Psych 470

Week 12 Cont'd

Schools and Transitions: Using Organizational and Developmental Frameworks for Examining the Effects of Schools

Is there something wrong when we consistently find that student achievement and engagement (across all gender, ethnic, and social class groups) decreases at the time of entry into secondary education (middle school and high school)?

One explanation is related to developmental issues (puberty, social development, personality characteristics).

Another explanation involves the roles of schools (teachers, classrooms, school structure).

How can both of these explanations be "correct"?

Overall, examinations of school effects have focused on factors at the:

  1. Individual (micro) Level
  1. intrapersonal characteristics
  1. motivation and self-efficacy
  2. educational attitudes and beliefs
  1. Focusing only on intrapersonal factors often leads to individual targeted solutions and/or individual blaming for educational underachievement

1. Example: Academic Beliefs Systems Model and Ethnic Minorities

  1. Gender and Math/Science
  1. Interpersonal Level - Classroom Processes (see Duffy and Wong Chapter 8)
  1. teacher student- interactions and individual peer interactions
  2. contact theory
  3. self-fulfilling prophecy
  1. School (macro) Level
  1. school structure
  1. school size

- Is it possible to have too few students?

 

  1. A Person-Environment Transactional Approach to Examining School Effects
  1. Alienation in schools
  1. School context is distinctive in that engagement in present activities linked to future outcomes. When discrepancies are sensed between school tracks and pathways to adult success, commitment to school may lessen.
  2. Concept of alienation originally employed by Marx to capture sense of social separation between the worker and his/her work, leaving work devoid of meaning and purpose. Later writers linked issues of alienation and marginalization, loneliness, distrust, estrangement.
  3. Seeman identified 5 basic meanings of alienation: 1) powerlessness – inability to influence events; 2) meaninglessness – the sense of being unclear as to what one ought to believe in order to act intelligently; 3) normlessness – social norms broken down and no longer able to regulate behavior, 4) social isolation- sense of being apart from goals and beliefs; 5) self-estrangement- loss of intrinsic meaning in one’s work, absence of pride/commitment in daily activity.
  4. This is seen as more likely for adolescents now because youth access to workplace is increasingly delayed. The outcome or end product – working and producing – are less accessible.
  5. Difficulty in finding meaning in school tasks can lead to detachment-dropout. Experience of failure, isolation from desired group also can contribute to weakening of attachment. Finn (1989) participation-identification model; Rutter’s (1986) work suggests role of schools themselves – social processed, disciplinary style, depersonalization.
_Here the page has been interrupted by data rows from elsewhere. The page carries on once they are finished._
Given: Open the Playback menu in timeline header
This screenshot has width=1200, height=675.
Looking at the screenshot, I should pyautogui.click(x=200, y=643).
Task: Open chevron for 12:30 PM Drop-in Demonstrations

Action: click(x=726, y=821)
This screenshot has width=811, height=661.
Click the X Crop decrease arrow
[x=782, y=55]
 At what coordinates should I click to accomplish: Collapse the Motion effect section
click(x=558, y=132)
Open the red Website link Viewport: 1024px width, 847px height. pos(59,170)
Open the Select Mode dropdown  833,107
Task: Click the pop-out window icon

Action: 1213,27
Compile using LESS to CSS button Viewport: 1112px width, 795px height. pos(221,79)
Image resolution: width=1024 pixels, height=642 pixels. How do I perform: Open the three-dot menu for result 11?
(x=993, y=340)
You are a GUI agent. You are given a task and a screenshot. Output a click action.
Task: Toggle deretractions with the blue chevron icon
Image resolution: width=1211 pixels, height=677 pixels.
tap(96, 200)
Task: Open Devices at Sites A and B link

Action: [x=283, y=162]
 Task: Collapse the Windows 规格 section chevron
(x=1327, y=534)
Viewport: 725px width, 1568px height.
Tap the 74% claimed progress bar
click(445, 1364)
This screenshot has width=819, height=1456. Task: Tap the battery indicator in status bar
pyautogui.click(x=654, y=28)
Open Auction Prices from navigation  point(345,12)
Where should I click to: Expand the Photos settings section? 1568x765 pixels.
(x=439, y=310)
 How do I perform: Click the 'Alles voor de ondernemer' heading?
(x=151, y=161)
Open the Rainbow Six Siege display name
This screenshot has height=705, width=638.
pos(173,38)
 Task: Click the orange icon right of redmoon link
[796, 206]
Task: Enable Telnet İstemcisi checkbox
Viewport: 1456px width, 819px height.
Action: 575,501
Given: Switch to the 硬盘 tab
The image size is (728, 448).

Kulka (1982; Kagan, 1990) suggest classroom culture plays role – attitudes toward school and participation.
  1. Developmental changes and school transitions
  1. When looking at secondary schools and their impact on students, issues of social ecological characteristics of the secondary school, including population size, composition, and social climate, have been topics of recent concern.
  2. For young adolescents, problems of transition especially important. There is evidence of decline in school achievement and participation following the move into secondary school (Eccles & Midgley, 1989; Simmons & Blythe, 1987).
  3. Environmental discontinuity seen as issue- high schools are apart from primary school environment, larger, more complex organization, teaching dispersed.
  4. Some research demonstrates the impact of school transitions for early and late adolescents. Simmons and Blythe (1987) compared students in different school system structures (traditional elementary-junior high-high school versus K-8).
  5. Early transition related to greater negative change, especially among females.

What are the factors related to these negative outcomes?

- Systematic changes in school environments with the transition to middle and high school

How could the above be related to both students' and teachers' effectiveness?